YOUR TASK: Express the lines of the records below as a Markdown table with the columns Row and Line, omitting blank lines. Begin at the first line of the records and stop after the line that contains "Action: (747, 122)".

######

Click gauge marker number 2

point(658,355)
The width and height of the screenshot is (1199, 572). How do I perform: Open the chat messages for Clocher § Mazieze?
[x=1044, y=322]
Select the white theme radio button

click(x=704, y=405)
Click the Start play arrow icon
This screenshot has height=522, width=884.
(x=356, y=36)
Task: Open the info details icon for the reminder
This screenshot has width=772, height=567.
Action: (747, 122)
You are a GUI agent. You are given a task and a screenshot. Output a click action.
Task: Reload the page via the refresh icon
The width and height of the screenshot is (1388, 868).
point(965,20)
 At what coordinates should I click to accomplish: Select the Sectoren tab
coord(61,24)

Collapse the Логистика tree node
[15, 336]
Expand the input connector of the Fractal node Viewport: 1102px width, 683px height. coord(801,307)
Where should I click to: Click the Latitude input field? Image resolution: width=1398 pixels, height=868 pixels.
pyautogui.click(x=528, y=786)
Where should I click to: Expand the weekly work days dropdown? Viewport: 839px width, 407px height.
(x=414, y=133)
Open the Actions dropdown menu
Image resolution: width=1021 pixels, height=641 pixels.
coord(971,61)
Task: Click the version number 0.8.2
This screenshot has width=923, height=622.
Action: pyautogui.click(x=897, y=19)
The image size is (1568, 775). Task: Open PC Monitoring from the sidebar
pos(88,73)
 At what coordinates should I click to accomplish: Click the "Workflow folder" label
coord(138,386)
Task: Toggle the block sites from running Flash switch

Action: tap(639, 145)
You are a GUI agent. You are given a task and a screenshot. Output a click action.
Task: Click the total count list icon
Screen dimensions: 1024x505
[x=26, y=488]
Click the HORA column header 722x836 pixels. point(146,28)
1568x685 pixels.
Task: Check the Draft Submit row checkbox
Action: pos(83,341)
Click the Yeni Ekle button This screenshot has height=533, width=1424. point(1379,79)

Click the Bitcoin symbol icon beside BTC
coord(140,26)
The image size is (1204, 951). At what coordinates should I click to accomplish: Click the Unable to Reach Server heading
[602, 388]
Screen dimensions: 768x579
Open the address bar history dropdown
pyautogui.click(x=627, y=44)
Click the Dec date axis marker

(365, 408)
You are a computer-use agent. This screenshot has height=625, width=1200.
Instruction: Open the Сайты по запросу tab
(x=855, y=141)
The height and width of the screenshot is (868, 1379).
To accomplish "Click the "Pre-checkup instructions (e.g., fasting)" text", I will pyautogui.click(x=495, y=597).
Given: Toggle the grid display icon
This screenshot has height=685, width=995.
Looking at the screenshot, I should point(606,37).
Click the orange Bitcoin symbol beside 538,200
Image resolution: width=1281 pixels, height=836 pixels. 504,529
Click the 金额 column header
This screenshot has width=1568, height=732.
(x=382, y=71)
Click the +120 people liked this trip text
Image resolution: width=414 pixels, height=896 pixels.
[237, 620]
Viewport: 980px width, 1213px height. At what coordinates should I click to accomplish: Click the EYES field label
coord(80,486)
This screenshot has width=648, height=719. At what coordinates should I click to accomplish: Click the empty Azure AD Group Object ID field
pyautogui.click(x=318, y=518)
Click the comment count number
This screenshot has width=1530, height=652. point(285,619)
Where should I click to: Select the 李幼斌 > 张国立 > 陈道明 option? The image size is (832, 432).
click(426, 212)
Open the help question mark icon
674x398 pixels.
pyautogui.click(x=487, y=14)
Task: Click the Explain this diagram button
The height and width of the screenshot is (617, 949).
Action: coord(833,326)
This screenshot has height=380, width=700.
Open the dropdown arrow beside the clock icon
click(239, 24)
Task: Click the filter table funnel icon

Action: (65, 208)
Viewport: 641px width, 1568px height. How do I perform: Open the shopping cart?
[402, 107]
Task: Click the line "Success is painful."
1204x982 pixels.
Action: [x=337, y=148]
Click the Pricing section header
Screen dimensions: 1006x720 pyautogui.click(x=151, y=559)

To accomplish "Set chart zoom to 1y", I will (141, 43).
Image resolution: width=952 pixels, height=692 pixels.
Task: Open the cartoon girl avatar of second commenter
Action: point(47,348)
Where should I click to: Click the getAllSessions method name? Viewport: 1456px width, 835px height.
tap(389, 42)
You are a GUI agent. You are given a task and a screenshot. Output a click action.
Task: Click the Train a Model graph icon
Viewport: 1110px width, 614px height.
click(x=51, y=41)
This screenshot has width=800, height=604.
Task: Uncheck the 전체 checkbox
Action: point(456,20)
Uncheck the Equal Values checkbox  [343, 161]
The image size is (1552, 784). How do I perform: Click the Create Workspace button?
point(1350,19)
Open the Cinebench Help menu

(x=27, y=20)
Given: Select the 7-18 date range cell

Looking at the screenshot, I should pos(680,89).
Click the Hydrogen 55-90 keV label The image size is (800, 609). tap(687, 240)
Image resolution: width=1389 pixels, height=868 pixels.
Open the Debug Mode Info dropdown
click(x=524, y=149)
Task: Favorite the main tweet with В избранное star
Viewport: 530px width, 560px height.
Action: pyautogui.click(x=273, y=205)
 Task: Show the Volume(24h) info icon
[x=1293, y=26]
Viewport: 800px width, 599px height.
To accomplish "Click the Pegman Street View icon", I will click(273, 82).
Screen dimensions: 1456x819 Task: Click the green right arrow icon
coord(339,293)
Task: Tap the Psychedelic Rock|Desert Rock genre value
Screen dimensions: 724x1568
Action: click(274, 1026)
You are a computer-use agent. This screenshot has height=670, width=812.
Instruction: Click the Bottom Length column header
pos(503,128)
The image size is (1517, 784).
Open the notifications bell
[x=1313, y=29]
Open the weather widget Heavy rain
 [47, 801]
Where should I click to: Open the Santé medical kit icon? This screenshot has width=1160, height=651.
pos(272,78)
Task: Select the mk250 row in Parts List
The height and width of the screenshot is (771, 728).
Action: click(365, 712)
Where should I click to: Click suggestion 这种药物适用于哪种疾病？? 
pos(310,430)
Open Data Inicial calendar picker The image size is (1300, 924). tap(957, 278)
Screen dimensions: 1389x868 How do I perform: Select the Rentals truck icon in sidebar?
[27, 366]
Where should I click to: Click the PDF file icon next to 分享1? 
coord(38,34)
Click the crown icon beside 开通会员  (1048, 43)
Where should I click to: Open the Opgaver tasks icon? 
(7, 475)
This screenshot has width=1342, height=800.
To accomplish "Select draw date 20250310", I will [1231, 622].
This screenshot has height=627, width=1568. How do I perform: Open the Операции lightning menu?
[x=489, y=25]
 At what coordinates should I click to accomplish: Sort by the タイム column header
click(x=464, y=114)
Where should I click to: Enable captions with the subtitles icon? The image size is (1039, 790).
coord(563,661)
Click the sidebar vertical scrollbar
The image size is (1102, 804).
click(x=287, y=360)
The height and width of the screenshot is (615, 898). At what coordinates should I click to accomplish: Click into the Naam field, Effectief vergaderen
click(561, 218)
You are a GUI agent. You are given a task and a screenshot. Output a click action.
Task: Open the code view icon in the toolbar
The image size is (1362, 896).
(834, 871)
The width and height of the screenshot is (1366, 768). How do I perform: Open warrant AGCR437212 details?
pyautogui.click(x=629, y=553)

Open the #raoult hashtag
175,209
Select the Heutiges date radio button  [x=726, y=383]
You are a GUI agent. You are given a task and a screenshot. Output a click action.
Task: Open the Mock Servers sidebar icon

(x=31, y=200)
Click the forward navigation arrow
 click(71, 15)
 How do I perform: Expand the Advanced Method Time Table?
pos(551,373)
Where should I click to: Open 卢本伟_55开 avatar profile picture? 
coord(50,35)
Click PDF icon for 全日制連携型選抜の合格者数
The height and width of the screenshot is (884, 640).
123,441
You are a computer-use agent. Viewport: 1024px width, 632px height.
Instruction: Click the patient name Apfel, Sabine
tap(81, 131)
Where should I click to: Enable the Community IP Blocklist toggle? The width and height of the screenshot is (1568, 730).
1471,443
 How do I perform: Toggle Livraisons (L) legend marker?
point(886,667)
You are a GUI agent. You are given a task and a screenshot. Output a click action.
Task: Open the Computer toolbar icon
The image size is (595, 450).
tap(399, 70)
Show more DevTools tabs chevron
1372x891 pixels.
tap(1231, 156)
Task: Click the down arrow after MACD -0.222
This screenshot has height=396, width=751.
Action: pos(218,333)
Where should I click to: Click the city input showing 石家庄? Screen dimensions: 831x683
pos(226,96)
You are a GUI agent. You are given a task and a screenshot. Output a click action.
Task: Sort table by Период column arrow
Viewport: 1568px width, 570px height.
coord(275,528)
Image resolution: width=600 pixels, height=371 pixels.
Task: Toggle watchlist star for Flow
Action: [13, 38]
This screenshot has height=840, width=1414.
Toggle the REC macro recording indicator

######

COMPLETE RESPONSE:
| Row | Line |
|---|---|
| 1 | Click gauge marker number 2 |
| 2 | point(658,355) |
| 3 | The width and height of the screenshot is (1199, 572). How do I perform: Open the chat messages for Clocher § Mazieze? |
| 4 | [x=1044, y=322] |
| 5 | Select the white theme radio button |
| 6 | click(x=704, y=405) |
| 7 | Click the Start play arrow icon |
| 8 | This screenshot has height=522, width=884. |
| 9 | (x=356, y=36) |
| 10 | Task: Open the info details icon for the reminder |
| 11 | This screenshot has width=772, height=567. |
| 12 | Action: (747, 122) |